**WHAT IS NEEDED:**
From the entries that follow, copy exactly the lines beginning at the line holding "Контакты (21, 2308)" and continuing through the line holding "Screenshot is 231x2576.".

= Beginning of Section =

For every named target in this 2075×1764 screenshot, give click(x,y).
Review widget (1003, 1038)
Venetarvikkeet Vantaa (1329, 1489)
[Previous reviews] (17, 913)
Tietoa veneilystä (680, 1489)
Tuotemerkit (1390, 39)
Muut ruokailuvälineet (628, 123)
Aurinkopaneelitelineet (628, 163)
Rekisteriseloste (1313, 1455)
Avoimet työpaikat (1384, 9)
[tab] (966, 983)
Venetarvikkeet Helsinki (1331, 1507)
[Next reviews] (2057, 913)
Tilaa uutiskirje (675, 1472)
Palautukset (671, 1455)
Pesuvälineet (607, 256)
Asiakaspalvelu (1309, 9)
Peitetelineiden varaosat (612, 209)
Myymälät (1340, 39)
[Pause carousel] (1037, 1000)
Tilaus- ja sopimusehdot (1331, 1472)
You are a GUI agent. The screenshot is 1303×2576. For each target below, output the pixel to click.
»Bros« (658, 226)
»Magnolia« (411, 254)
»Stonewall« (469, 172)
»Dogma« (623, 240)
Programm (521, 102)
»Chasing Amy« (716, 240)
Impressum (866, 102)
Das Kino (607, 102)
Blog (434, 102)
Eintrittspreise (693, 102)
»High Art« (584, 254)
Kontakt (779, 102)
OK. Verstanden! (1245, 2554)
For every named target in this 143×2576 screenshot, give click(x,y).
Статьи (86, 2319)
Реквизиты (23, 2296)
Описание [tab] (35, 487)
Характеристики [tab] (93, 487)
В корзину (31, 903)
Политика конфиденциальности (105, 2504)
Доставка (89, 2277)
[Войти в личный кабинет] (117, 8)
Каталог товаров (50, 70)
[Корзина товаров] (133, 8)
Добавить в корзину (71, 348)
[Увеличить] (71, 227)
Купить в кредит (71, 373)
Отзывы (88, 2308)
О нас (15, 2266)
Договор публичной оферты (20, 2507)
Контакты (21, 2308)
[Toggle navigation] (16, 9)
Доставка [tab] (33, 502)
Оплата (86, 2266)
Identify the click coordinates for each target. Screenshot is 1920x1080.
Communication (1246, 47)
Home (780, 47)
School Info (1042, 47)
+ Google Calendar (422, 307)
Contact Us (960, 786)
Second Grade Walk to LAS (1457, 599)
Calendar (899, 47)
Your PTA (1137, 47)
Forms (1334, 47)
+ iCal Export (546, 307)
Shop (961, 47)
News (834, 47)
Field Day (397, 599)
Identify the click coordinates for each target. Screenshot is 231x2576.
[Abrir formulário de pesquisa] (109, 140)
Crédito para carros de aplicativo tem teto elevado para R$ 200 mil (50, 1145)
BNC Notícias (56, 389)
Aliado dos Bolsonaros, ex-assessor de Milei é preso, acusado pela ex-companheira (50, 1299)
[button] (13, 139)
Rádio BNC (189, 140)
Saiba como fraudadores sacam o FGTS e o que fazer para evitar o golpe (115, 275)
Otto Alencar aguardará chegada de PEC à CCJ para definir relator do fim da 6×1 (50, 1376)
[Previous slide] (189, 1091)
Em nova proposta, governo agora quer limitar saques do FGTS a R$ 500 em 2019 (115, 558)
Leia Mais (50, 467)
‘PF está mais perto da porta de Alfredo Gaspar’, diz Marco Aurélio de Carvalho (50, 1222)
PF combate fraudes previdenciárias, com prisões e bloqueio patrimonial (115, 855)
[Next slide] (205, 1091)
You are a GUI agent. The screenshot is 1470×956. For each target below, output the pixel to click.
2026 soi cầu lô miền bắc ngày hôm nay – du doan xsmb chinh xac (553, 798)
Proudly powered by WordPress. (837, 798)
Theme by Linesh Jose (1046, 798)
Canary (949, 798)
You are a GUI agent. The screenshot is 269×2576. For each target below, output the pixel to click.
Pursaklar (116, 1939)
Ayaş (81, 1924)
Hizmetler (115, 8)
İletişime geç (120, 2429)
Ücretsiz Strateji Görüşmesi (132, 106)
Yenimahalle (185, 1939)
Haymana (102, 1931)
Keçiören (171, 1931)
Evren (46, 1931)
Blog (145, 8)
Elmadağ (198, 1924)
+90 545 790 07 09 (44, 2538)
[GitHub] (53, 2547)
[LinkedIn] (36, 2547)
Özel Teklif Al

= End of Section =

**PROBLEM SOLUTION:**
Контакты (21, 2308)
[Toggle navigation] (16, 9)
Доставка [tab] (33, 502)
Оплата (86, 2266)
Identify the click coordinates for each target. Screenshot is 1920x1080.
Communication (1246, 47)
Home (780, 47)
School Info (1042, 47)
+ Google Calendar (422, 307)
Contact Us (960, 786)
Second Grade Walk to LAS (1457, 599)
Calendar (899, 47)
Your PTA (1137, 47)
Forms (1334, 47)
+ iCal Export (546, 307)
Shop (961, 47)
News (834, 47)
Field Day (397, 599)
Identify the click coordinates for each target. Screenshot is 231x2576.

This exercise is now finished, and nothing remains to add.